On January 14, FBI agents executed a search warrant at Washington Post reporter Hannah Natanson's Virginia home, seizing her phone, laptops, recorder, hard drive, and Garmin watch. The raid was part of an investigation into Aurelio Luis Perez-Lugones, a government contractor with top-secret clearance who was subsequently charged with unlawful retention and transmission of classified national defense information. Prosecutors allege Perez-Lugones shared classified documents with Natanson, who wrote about Venezuela using government documents. Natanson has not been accused of wrongdoing.
On Tuesday, U.S. Magistrate Judge William Porter — who originally approved the search warrant — issued a 22-page ruling blocking the Justice Department from searching the seized devices. Porter ruled the court itself would conduct an independent review to identify materials relevant to the criminal investigation, rejecting both the government's request to use a DOJ filter team and the Post's request for immediate return of the devices.

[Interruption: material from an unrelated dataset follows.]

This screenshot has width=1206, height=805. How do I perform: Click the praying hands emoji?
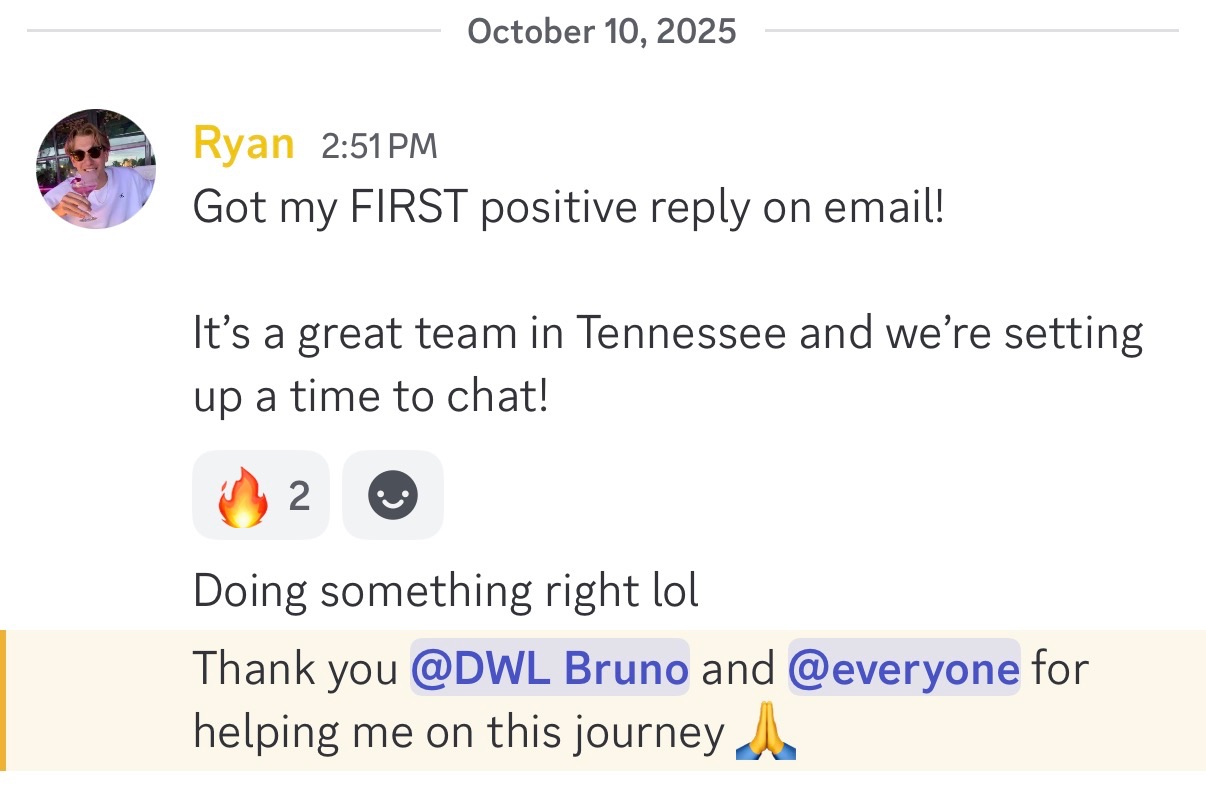point(765,735)
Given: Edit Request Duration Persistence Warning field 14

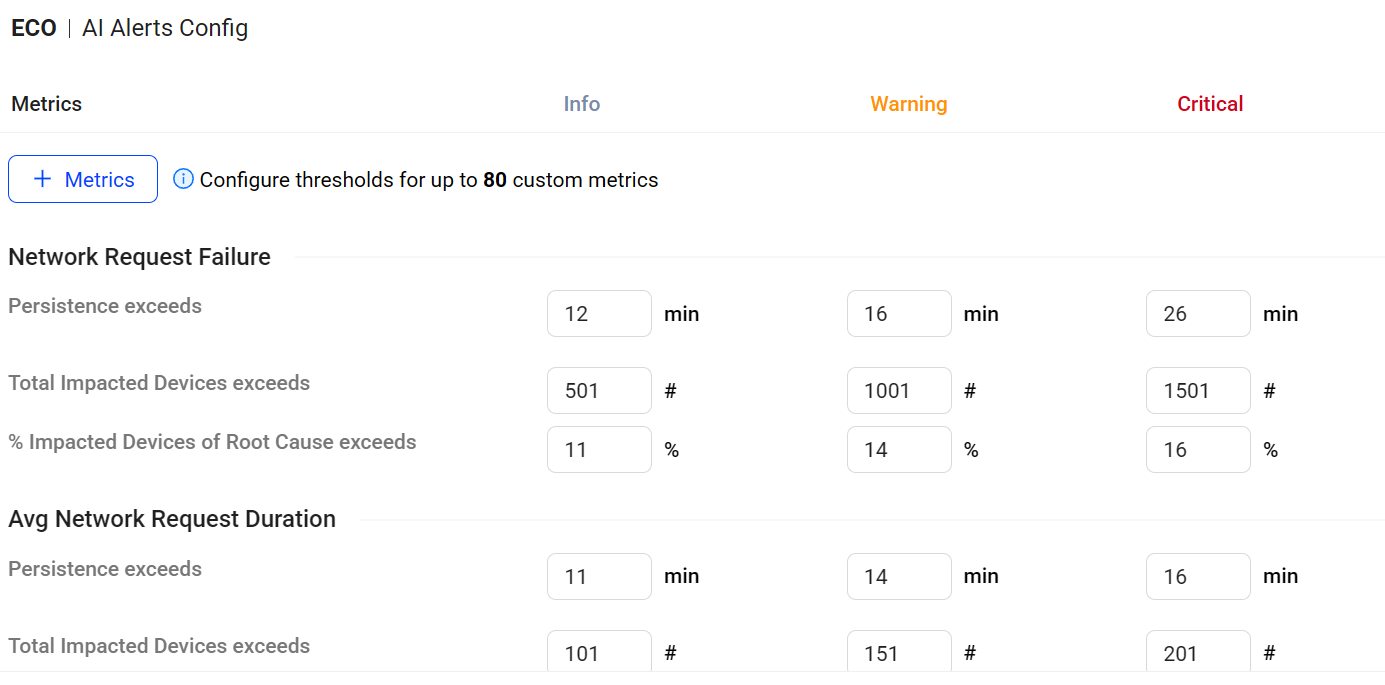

Porter sharply criticized the Justice Department for failing to disclose or analyze the Privacy Protection Act of 1980 in its warrant application. That federal law restricts government seizures of journalists' work materials when the reporter is not suspected of a crime. Porter revealed he had initially rejected warrant requests as too broad and only approved a narrowed version after two days of back-and-forth — but was unaware of the privacy law during his review. He wrote that if prosecutors had disclosed the law, he "may well have rejected the search warrant application" or directed them to use subpoenas instead.